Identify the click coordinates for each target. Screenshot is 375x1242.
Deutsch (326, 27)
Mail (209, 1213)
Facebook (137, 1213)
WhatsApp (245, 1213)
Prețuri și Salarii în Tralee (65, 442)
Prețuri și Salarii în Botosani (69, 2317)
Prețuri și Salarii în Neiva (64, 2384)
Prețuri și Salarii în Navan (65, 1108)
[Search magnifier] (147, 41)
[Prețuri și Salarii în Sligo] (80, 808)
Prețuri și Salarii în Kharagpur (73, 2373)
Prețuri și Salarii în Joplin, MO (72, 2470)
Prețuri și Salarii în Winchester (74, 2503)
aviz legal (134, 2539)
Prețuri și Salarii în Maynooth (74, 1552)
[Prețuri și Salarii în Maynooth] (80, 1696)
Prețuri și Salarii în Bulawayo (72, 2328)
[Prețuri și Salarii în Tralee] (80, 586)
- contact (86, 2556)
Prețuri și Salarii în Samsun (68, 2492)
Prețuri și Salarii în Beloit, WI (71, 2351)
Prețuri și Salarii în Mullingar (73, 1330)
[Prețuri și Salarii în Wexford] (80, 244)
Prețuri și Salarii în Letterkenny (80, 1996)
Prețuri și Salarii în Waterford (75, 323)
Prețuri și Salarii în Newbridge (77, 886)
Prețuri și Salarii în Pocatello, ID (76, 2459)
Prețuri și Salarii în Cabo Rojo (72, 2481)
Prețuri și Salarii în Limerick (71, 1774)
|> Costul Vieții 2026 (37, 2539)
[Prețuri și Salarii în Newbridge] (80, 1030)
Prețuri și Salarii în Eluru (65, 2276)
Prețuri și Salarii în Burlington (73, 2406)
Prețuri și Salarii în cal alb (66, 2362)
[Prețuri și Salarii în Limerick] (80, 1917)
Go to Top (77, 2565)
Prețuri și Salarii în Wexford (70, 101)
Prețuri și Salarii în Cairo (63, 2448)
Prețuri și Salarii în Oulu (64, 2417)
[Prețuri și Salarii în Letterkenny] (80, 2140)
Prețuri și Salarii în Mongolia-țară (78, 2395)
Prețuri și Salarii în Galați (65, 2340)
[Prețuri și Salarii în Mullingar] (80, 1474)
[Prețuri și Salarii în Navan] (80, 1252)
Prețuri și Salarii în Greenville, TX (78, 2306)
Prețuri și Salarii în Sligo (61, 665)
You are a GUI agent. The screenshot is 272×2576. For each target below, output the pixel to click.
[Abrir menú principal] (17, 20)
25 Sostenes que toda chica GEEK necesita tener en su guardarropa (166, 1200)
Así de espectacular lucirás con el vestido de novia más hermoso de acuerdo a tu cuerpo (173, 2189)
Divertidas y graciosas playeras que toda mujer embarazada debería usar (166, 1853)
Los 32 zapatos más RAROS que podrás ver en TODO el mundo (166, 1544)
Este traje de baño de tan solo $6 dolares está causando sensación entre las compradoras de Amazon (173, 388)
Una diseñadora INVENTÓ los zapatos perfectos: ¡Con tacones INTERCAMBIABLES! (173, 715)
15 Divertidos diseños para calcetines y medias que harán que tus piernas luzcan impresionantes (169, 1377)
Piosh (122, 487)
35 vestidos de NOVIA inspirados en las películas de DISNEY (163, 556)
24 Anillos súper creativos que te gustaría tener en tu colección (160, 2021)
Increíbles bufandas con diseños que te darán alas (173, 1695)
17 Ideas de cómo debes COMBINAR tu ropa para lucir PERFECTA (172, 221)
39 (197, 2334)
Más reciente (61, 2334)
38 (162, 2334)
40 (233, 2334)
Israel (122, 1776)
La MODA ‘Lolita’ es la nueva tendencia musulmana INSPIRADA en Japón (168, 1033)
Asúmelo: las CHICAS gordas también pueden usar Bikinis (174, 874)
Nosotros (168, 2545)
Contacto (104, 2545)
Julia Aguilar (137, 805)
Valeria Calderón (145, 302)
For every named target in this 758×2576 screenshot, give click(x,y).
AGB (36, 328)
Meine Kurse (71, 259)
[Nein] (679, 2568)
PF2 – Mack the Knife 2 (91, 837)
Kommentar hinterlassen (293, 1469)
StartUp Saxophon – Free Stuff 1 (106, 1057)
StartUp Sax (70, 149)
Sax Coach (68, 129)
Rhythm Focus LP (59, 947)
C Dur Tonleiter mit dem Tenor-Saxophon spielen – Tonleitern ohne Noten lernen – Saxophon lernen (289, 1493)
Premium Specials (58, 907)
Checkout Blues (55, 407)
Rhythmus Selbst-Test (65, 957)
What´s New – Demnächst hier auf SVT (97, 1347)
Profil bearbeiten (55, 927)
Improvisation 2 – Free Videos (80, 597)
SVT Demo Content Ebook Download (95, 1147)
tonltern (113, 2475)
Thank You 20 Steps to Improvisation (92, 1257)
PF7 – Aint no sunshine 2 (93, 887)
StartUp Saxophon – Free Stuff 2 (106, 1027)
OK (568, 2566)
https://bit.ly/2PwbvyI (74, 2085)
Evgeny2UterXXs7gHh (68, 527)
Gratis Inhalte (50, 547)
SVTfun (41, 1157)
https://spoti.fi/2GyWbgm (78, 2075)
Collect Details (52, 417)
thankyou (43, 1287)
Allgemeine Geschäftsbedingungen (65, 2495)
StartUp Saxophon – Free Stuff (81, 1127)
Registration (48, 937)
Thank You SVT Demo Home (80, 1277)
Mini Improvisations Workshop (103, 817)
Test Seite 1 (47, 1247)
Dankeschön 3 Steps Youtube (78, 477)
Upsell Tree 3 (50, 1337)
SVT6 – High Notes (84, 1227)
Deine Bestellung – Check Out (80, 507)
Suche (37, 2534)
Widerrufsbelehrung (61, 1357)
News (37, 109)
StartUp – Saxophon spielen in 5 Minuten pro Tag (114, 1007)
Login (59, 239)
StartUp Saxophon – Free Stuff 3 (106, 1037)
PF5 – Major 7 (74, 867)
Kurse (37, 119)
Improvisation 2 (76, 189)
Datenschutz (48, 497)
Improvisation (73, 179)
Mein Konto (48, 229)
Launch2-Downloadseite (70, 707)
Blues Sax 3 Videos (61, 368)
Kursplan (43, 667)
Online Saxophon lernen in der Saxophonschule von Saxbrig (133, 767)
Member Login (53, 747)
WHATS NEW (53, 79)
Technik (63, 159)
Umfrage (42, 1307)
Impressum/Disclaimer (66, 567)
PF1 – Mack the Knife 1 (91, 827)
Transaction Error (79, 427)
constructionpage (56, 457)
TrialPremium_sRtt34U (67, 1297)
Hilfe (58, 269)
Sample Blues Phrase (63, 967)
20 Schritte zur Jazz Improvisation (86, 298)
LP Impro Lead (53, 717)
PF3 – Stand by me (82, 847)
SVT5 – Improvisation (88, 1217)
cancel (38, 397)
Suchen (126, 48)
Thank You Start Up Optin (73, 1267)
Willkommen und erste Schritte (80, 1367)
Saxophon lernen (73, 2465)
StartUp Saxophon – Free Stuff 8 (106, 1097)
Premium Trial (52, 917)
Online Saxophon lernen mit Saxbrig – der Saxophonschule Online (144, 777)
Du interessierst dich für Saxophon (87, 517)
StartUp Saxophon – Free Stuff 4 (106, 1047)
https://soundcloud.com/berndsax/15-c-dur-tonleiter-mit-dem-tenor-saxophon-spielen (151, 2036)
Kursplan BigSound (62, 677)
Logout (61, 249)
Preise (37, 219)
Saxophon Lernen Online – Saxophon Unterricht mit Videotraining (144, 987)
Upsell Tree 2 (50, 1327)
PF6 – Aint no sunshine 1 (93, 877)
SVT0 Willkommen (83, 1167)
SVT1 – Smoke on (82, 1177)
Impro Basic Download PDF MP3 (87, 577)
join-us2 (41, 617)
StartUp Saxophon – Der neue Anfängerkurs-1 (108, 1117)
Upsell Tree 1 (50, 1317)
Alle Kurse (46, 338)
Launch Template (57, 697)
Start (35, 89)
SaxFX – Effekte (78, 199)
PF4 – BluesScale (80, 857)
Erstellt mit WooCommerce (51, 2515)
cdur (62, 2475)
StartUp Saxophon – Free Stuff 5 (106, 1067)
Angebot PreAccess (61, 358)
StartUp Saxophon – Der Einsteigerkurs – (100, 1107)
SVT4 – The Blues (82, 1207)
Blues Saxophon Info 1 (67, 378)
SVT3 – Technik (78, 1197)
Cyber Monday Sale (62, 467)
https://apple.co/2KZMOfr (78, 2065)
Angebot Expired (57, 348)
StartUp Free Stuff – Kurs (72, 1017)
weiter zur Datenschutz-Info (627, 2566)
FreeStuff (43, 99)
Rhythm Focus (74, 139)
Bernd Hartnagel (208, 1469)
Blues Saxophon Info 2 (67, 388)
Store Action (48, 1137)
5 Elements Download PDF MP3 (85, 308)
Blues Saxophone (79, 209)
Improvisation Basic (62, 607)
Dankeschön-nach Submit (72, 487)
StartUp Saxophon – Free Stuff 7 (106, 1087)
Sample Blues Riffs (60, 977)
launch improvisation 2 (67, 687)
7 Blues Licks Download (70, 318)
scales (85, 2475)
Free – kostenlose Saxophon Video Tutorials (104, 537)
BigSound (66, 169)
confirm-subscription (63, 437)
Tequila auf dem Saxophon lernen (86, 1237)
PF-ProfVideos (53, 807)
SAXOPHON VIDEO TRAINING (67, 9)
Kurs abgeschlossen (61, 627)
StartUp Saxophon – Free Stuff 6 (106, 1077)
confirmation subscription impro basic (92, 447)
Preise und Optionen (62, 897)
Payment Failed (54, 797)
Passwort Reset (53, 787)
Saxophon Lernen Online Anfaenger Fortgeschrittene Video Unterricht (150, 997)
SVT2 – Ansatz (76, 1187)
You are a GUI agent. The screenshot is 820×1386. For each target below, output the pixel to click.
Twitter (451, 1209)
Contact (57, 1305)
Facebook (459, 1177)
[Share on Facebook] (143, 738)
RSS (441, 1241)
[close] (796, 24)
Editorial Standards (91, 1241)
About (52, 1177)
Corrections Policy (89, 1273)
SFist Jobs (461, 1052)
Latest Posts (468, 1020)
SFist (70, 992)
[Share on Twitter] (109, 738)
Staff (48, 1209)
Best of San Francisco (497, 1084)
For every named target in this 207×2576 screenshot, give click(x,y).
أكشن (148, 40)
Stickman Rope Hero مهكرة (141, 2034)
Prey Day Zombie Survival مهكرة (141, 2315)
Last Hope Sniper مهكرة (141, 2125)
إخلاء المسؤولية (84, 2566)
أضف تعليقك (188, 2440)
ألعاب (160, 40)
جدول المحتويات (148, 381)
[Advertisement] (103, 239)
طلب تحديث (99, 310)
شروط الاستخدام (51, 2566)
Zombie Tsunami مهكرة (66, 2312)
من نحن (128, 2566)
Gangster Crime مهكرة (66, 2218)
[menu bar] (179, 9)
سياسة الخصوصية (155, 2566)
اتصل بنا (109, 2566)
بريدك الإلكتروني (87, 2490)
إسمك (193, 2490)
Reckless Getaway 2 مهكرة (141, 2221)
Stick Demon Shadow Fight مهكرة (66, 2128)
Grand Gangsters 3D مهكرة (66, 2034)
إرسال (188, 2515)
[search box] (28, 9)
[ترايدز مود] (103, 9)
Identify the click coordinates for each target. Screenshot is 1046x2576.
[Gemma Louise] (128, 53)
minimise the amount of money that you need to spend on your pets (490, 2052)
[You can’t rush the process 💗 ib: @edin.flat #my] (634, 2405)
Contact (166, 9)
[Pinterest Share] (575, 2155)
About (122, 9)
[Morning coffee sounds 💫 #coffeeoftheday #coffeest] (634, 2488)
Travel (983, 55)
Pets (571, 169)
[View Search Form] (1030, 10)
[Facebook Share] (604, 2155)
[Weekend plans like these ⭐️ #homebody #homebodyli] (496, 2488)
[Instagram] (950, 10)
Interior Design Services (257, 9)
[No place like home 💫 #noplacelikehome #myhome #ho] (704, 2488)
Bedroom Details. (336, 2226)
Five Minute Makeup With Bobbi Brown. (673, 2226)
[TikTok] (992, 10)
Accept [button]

Assignment: Nothing but the exact lines from the start of the material through the line holding "[Prețuri și Salarii în Wexford] (80, 244)", both included, belongs in the answer.

Exercise answer:
Identify the click coordinates for each target. Screenshot is 375x1242.
Deutsch (326, 27)
Mail (209, 1213)
Facebook (137, 1213)
WhatsApp (245, 1213)
Prețuri și Salarii în Tralee (65, 442)
Prețuri și Salarii în Botosani (69, 2317)
Prețuri și Salarii în Neiva (64, 2384)
Prețuri și Salarii în Navan (65, 1108)
[Search magnifier] (147, 41)
[Prețuri și Salarii în Sligo] (80, 808)
Prețuri și Salarii în Kharagpur (73, 2373)
Prețuri și Salarii în Joplin, MO (72, 2470)
Prețuri și Salarii în Winchester (74, 2503)
aviz legal (134, 2539)
Prețuri și Salarii în Maynooth (74, 1552)
[Prețuri și Salarii în Maynooth] (80, 1696)
Prețuri și Salarii în Bulawayo (72, 2328)
[Prețuri și Salarii în Tralee] (80, 586)
- contact (86, 2556)
Prețuri și Salarii în Samsun (68, 2492)
Prețuri și Salarii în Beloit, WI (71, 2351)
Prețuri și Salarii în Mullingar (73, 1330)
[Prețuri și Salarii în Wexford] (80, 244)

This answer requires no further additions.